## Task brief
Write down exactly the lines of the records below, beginning with the first and ending with the line that includes "You are a computer-use agent. This".
__________________________________________________
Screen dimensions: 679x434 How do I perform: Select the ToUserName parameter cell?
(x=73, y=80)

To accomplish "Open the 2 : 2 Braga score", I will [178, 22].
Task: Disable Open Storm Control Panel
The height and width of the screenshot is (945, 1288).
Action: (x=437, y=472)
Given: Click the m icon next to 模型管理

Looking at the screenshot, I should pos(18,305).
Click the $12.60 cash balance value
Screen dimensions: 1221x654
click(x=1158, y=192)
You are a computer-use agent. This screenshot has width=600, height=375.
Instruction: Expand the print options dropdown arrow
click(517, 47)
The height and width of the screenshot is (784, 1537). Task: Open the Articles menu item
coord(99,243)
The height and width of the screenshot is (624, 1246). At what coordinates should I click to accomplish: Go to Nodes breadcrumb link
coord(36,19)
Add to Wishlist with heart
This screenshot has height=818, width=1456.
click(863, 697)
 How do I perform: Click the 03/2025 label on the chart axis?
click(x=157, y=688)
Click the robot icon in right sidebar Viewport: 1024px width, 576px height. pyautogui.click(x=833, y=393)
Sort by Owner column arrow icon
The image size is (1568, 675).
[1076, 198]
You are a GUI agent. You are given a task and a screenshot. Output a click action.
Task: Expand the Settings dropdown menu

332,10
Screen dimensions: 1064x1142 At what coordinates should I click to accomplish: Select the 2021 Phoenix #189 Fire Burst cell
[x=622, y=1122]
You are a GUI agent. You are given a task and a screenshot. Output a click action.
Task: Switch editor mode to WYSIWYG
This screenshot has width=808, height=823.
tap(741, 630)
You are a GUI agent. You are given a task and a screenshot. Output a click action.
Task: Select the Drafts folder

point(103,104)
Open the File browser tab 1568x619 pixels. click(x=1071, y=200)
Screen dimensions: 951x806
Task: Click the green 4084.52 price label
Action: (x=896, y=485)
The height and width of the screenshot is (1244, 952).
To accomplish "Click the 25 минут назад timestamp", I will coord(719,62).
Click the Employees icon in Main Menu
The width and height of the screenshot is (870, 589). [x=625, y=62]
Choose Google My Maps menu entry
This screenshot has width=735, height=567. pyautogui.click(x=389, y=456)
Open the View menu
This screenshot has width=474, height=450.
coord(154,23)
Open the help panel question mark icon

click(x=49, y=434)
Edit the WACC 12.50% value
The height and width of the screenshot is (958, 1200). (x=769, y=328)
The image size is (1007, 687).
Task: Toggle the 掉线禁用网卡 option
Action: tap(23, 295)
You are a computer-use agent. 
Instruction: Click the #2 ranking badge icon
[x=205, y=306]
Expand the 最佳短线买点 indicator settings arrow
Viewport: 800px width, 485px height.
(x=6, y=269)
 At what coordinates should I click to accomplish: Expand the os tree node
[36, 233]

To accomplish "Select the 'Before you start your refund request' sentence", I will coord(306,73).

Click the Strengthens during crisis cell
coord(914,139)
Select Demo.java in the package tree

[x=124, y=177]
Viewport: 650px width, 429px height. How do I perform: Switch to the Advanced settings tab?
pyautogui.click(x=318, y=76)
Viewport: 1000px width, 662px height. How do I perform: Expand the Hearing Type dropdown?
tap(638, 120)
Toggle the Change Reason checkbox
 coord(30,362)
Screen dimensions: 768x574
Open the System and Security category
__________________________________________________
## Result below
Screen dimensions: 679x434 How do I perform: Select the ToUserName parameter cell?
(x=73, y=80)

To accomplish "Open the 2 : 2 Braga score", I will [178, 22].
Task: Disable Open Storm Control Panel
The height and width of the screenshot is (945, 1288).
Action: (x=437, y=472)
Given: Click the m icon next to 模型管理

Looking at the screenshot, I should pos(18,305).
Click the $12.60 cash balance value
Screen dimensions: 1221x654
click(x=1158, y=192)
You are a computer-use agent. This screenshot has width=600, height=375.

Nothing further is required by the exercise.